From the records below, set down exactly the lines starting with the line that contains "[WhatsApp] (268, 37)" and going on through the line that contains "Politique de cookies (UE) (442, 2512)". Nothing else is wanted.

Data in this exercise START

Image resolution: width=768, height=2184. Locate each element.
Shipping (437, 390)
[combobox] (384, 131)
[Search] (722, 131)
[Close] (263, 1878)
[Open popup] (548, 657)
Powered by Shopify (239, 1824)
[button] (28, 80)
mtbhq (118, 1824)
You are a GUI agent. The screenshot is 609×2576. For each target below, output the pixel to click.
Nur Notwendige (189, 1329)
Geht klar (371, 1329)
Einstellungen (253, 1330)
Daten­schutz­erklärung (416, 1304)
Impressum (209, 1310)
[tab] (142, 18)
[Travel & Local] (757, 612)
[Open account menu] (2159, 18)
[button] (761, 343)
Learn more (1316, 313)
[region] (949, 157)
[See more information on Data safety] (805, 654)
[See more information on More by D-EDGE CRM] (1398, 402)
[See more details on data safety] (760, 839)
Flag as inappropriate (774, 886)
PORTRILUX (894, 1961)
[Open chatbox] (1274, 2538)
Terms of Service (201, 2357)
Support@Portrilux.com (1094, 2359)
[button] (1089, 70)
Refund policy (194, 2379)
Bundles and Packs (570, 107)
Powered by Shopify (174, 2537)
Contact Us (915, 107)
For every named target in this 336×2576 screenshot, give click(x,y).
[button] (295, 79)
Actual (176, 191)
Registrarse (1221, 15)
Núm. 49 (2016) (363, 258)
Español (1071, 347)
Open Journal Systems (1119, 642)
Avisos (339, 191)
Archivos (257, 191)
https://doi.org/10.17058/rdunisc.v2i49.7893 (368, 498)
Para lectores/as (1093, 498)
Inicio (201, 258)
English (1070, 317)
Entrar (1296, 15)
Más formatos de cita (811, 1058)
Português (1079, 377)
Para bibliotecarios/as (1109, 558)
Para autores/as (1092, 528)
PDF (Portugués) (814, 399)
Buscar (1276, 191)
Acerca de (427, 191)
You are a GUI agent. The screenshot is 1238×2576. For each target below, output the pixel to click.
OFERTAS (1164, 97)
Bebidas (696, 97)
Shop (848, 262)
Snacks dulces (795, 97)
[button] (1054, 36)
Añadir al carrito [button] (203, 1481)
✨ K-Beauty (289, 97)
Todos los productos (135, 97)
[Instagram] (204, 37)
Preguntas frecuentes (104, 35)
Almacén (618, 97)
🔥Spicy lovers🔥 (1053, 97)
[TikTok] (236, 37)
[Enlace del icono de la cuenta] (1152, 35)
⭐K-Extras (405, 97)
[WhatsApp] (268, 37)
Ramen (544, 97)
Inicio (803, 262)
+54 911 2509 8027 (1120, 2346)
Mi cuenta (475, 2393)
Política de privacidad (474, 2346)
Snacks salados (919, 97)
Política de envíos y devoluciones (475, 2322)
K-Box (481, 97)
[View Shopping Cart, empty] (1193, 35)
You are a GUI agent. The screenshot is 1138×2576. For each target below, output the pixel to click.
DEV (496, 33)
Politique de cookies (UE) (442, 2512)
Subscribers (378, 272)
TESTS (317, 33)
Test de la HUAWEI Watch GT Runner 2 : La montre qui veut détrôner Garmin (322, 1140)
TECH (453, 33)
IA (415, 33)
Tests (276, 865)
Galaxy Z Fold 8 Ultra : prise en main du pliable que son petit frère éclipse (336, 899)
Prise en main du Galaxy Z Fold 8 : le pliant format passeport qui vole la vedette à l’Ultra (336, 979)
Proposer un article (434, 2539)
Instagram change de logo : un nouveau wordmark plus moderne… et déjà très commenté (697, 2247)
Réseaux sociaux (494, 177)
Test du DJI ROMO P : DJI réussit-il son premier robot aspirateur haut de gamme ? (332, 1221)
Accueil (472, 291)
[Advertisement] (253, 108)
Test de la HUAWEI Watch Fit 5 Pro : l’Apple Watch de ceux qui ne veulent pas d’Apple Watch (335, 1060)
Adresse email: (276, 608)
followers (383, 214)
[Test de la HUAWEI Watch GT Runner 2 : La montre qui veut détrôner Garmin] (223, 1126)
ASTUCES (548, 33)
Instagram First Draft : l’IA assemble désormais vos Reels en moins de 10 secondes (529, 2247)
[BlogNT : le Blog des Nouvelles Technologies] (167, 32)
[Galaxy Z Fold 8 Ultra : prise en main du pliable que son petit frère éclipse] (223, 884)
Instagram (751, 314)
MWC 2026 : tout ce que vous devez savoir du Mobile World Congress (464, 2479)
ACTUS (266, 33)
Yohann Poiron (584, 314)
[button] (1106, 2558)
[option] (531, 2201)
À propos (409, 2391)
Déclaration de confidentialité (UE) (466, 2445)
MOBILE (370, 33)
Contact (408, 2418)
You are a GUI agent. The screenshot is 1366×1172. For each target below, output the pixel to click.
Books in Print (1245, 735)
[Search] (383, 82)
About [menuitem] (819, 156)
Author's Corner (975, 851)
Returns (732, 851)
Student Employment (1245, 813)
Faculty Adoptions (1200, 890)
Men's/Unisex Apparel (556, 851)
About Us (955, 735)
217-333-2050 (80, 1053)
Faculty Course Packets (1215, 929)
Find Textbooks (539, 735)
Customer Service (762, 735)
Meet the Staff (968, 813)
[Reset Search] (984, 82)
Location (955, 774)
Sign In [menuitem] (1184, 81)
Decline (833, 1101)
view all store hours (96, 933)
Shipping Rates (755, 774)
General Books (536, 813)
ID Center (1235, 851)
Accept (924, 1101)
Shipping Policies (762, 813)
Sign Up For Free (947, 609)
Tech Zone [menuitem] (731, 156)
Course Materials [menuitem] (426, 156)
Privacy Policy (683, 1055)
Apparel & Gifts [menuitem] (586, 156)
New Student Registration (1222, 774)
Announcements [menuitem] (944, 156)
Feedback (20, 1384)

Data in this exercise END

Your solution =
[WhatsApp] (268, 37)
Ramen (544, 97)
Inicio (803, 262)
+54 911 2509 8027 (1120, 2346)
Mi cuenta (475, 2393)
Política de privacidad (474, 2346)
Snacks salados (919, 97)
Política de envíos y devoluciones (475, 2322)
K-Box (481, 97)
[View Shopping Cart, empty] (1193, 35)
You are a GUI agent. The screenshot is 1138×2576. For each target below, output the pixel to click.
DEV (496, 33)
Politique de cookies (UE) (442, 2512)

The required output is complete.